→ **Exercise**
Below are records; output exactly the lines from the one with "Image resolution: width=1568" through their final line.

*** Begin section ***

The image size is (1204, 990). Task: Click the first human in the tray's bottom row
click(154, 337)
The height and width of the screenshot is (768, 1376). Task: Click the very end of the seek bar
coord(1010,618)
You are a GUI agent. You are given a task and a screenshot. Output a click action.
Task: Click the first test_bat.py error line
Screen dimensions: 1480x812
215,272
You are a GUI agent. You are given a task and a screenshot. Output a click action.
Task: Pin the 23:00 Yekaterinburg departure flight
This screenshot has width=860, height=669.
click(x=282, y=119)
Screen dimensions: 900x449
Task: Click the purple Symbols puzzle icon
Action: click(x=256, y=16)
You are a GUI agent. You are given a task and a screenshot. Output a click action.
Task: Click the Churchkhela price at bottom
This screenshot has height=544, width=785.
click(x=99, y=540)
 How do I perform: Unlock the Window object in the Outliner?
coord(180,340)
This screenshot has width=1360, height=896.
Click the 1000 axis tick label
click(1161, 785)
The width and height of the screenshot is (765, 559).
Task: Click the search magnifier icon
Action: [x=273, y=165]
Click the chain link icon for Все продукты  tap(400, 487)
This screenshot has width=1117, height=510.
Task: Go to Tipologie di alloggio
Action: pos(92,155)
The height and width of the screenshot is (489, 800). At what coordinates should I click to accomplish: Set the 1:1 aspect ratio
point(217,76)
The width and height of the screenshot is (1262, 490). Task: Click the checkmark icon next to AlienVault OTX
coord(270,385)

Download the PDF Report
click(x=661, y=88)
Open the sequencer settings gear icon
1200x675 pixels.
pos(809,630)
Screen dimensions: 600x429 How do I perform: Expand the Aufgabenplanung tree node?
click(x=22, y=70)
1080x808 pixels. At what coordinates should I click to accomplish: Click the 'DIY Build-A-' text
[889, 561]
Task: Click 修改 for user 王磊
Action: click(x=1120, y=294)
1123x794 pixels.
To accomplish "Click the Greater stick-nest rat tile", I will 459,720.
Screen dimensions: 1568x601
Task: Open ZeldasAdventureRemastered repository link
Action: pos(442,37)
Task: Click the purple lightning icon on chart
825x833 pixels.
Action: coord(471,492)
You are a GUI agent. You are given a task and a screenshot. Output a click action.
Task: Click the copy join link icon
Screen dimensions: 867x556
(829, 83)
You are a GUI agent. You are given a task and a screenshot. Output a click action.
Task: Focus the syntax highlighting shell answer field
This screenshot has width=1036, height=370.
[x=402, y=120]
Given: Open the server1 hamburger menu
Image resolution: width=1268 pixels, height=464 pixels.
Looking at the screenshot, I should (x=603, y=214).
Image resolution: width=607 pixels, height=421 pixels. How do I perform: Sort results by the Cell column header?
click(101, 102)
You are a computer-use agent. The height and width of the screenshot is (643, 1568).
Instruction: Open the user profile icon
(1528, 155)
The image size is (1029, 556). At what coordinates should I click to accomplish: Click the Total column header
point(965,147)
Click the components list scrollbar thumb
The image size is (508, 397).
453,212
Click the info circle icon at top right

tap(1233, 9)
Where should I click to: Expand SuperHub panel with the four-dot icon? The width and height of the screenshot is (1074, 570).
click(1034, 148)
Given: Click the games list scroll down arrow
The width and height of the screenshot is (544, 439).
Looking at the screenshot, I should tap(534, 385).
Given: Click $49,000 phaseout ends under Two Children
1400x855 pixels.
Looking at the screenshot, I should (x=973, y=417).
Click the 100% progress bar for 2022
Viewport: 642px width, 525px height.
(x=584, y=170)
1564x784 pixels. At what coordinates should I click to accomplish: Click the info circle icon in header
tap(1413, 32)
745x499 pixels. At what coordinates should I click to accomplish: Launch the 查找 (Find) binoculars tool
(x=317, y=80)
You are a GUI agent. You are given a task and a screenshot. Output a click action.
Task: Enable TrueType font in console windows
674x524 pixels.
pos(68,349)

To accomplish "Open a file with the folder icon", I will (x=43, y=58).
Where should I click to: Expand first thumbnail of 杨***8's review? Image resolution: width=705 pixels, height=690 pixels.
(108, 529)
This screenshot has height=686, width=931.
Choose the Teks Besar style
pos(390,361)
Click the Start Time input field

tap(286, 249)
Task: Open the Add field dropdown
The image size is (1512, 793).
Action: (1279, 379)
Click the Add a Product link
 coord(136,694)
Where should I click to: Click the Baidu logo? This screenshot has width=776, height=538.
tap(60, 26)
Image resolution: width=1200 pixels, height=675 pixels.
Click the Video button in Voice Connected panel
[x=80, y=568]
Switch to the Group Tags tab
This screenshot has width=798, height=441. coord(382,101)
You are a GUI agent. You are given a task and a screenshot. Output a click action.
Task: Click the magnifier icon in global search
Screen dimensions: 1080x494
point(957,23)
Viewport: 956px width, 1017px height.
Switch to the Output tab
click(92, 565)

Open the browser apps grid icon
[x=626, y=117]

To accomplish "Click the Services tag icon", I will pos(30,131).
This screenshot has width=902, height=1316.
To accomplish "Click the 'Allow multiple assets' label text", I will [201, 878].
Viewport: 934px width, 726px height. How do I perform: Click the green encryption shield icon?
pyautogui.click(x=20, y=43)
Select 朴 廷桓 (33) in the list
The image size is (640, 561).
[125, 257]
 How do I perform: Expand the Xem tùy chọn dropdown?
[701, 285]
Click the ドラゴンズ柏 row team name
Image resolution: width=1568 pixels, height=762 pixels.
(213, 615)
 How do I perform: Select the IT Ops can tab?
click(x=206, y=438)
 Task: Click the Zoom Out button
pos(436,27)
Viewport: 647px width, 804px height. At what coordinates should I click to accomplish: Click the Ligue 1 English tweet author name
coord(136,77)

*** End section ***

→ **Written solution**
Image resolution: width=1568 pixels, height=762 pixels.
(213, 615)
 How do I perform: Select the IT Ops can tab?
click(x=206, y=438)
 Task: Click the Zoom Out button
pos(436,27)
Viewport: 647px width, 804px height. At what coordinates should I click to accomplish: Click the Ligue 1 English tweet author name
coord(136,77)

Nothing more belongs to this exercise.